This is driving me crazy, so I have to put it out there. I’m sure I’m not the only one whose noticed that Amazon’s rankings are largely being driven by boxed sets. This directly correlates to their new policy of paying authors per page (roughly a half-a-cent per page) rather than per book read in Amazon’s Select/Kindle Unlimited program.
Honestly, I applauded when the new per-page policy arose. For example, before the new payment roll out I made as much money in the Kindle Unlimited program on my 40K word novella as I did on my 95K word novels. That didn’t give me much financial incentive to write full-length novels, though I did so because that’s what my readers told me they wanted. As a result of the new policy, I am making more on the Select program than I am on direct e-book sales. But my rankings on individual books are not reflecting the improvement.

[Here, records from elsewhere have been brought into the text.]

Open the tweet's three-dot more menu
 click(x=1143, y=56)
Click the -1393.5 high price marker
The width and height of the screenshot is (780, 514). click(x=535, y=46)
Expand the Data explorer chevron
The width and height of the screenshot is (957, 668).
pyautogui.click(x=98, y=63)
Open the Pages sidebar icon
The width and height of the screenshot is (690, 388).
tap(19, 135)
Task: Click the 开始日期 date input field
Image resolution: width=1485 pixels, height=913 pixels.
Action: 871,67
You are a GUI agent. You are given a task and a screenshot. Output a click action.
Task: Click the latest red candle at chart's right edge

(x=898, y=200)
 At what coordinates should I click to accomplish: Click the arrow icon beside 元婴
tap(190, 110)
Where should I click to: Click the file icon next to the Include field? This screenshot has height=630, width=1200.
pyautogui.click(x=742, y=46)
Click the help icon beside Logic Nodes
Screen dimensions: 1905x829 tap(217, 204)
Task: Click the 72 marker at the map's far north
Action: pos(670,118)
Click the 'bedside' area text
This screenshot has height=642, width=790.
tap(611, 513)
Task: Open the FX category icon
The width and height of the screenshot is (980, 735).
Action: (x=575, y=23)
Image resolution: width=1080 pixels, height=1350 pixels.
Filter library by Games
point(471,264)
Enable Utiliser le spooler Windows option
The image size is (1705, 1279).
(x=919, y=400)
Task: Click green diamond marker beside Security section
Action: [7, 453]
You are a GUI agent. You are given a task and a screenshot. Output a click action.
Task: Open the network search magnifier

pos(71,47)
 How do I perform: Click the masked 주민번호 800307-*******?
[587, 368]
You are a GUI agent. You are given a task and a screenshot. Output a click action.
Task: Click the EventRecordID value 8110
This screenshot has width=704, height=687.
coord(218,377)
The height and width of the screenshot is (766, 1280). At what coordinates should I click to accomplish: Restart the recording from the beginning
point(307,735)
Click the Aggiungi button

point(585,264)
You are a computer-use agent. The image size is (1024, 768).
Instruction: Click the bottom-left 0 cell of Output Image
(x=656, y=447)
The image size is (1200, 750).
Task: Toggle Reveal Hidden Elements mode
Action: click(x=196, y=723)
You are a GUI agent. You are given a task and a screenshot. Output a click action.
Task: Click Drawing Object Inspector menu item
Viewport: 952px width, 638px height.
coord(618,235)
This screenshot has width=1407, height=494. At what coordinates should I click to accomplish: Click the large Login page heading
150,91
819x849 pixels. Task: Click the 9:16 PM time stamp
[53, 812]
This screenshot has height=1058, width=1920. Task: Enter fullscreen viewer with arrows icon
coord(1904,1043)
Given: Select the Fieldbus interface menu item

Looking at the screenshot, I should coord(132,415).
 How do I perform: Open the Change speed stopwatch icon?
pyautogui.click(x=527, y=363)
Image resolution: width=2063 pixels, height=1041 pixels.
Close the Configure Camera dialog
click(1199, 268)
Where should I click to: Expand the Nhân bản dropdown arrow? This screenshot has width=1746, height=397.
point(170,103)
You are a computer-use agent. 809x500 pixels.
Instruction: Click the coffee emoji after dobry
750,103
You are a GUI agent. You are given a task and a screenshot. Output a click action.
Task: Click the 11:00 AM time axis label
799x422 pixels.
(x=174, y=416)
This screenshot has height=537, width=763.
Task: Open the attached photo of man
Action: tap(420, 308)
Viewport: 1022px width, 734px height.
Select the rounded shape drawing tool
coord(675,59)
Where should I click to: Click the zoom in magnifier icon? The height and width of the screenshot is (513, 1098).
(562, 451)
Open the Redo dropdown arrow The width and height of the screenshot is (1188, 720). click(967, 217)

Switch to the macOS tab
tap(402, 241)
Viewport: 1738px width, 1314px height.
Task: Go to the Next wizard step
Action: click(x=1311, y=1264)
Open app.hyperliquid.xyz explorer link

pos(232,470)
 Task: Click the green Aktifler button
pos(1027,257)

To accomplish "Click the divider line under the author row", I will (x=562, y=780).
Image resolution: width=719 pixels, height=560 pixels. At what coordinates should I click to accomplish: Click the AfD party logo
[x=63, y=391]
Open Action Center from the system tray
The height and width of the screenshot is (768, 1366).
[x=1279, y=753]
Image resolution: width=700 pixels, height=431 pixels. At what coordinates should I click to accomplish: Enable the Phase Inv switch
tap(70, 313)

With Amazon’s new KU policy, author and book rankings are driven by the number of pages read—so if you write a very good novella, you’ve got no chance of making the rankings. In addition, if you write an awesome full-length book, and you're a little known indie author, you are basically up a creek without a paddle because the 99 cent boxed sets are topping the charts.
Who cares if you labored for six months researching and writing the next blockbuster? It probably ain’t going to rocket up Amazon’s charts, at least not in the historical romance genres that I write in. You want to increase your rankings? Put your book in a a boxed set with a half-dozen other authors and slap it up there for 99 cents.
It makes me sick to be laboring on new content with the fact that my new releases will be competing with sets. Case in point, I did make Amazon All-Star with a set that included six authors--it was an awesome month, but still my new releases are suffering.
When will Amazon separate boxed sets from single-title books? This would not only solve the problem of bullshit rankings for those who have gone exclusive with Select, it will help readers find good books in the genres they like to read.
The other problem? If you’re writing historical romance, like I am, it’s almost impossible to make a living unless you put your books in Kindle Select. That means being exclusive. No iBooks, no Barnes & Noble, no Kobo, etc. I would love to be on other platforms, but I can’t take an 80% drop in pay to give it a whirl.
Maybe Mark Coker of Smashwords was onto something when he published the April Fools article that said (in jest) Amazon had eliminated authors by offering readers a multiple choice story that writes itself, asking the reader a series of questions.
Are you an author who’s feeling the crunch? I’d love to hear your stories too!